Мечников немедленно послал свои возражения в «Новое время», а на областном съезде земских представителей дал бой Коршу. Илья Ильич доказал, что врачебный инспектор не знает существа дела. Микроб куриной холеры совершенно безвреден для крупных животных, а для домашней птицы опасны только неослабленные микробы; суслики же гибнут от ослабленных, которые птицам лишь полезны, ибо вызывают у них иммунитет. Ответ Корша свелся к тому, что-де Мечников очень искусен в полемике… Тем не менее врачебный инспектор «остался при своем мнении». Съезд направил ходатайство генерал-губернатору, и опыты в конце концов были разрешены. Но случай этот нанес еще одну рану чувствительной душе Мечникова…
«Разве можно жить в подобных условиях, разве можно вести какую-нибудь работу?» — горячился он, и, как писал Бардах, «этот инцидент имел очень большое влияние и сыграл известную роль в его решении покинуть Россию».
Сам Мечников и Ольга Николаевна тоже вспоминают столкновение с Коршем как «последнюю каплю, переполнившую чашу».
Он хоть и договорился с Пастером, но, видно, еще колебался. Шутка ли — уехать в чужую страну, поселиться среди людей, говорящих на чужом (хоть и понятном тебе, но чужом!) языке, привыкать к чужим обычаям и нравам…
Но жребий был брошен. Уезжая на лето в Поповку, Мечников уже твердо знал, что на станцию не вернется.
Правда, в отставку он не подал.
Опасался, как объяснял впоследствии, что на его место пригласят кого-нибудь со стороны.
Он хотел, чтобы станцию возглавил опытный и преданный делу человек, то есть Николай Федорович Гамалея, и три руководителя станции порешили, что лучше всего ему пока уйти в длительный отпуск, дабы Гамалея стал временным заведующим. Это, по их мысли, облегчило бы утверждение его потом на постоянную должность.
В деревне Илье Ильичу было неспокойно. Как-то сложится будущая жизнь?.. Вместе с Ольгой Николаевной он поглощал несметное количество французских романов, стремясь разобраться в особенностях национального характера французов. Романы ему не нравились. Да и дела станции продолжали волновать.

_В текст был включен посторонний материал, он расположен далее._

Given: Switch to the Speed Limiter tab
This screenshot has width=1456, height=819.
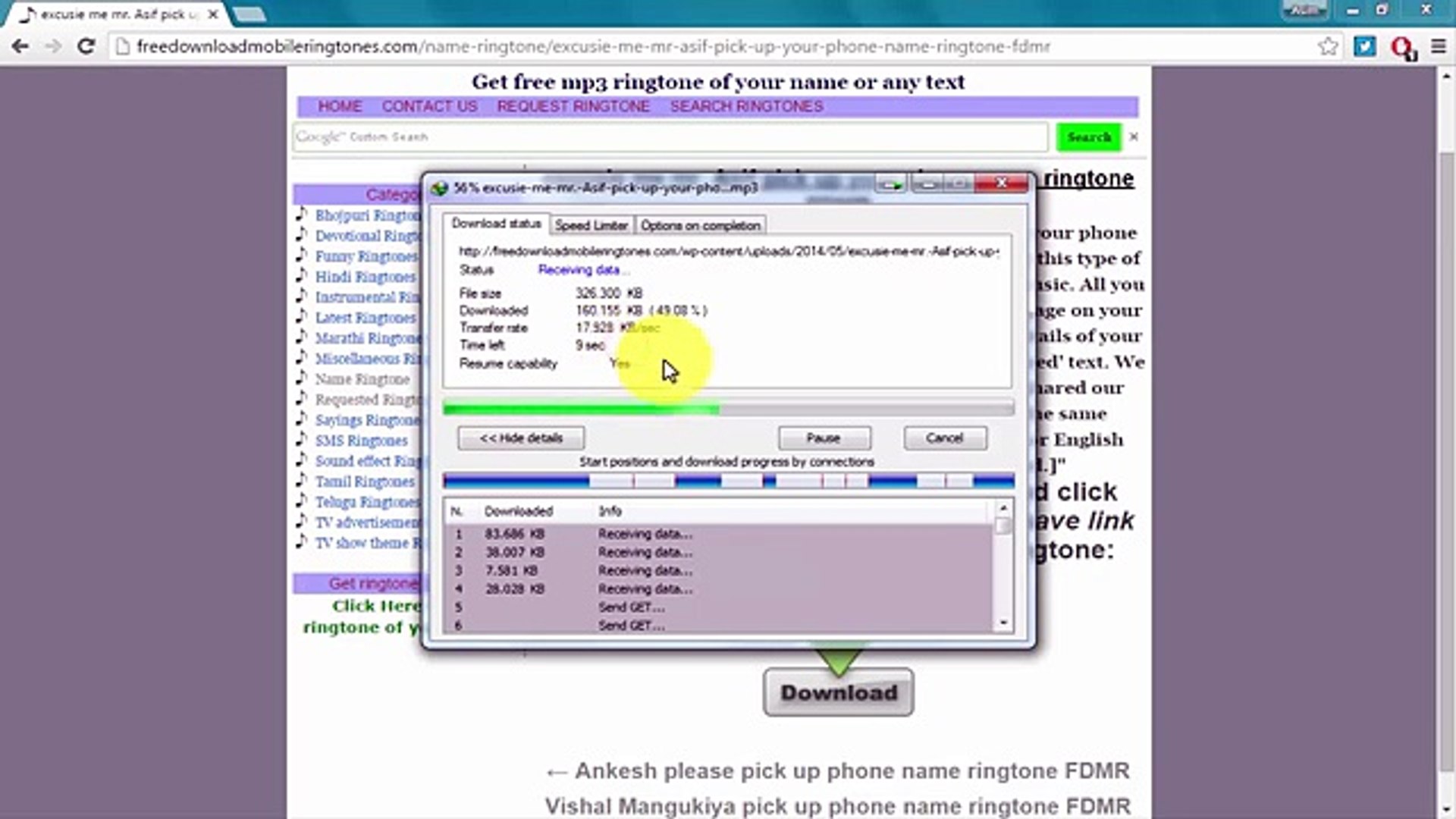Looking at the screenshot, I should [x=591, y=224].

Незадолго до его отъезда в деревню на одном из совещаний к нему обратились с вопросом: что он думает о сибиреязвенных прививках в Белозерке? В ответ он подверг опыты Скадовского подробному разбору.
Председатель Херсонской губернской управы Никитин попросил Илью Ильича изложить свои соображения письменно, что он и сделал. Как только его отзыв появился в «Одесском листке», в редакцию пришла телеграмма:
«В № 140 вашей газеты появился реферат отзыва Мечникова о белозерских прививках, на который с удовольствием отвечу. Георгий Скадовский».
Что напишет Скадовский? Не придется ли возражать на его ответ?.. Мечников напряженно ждал…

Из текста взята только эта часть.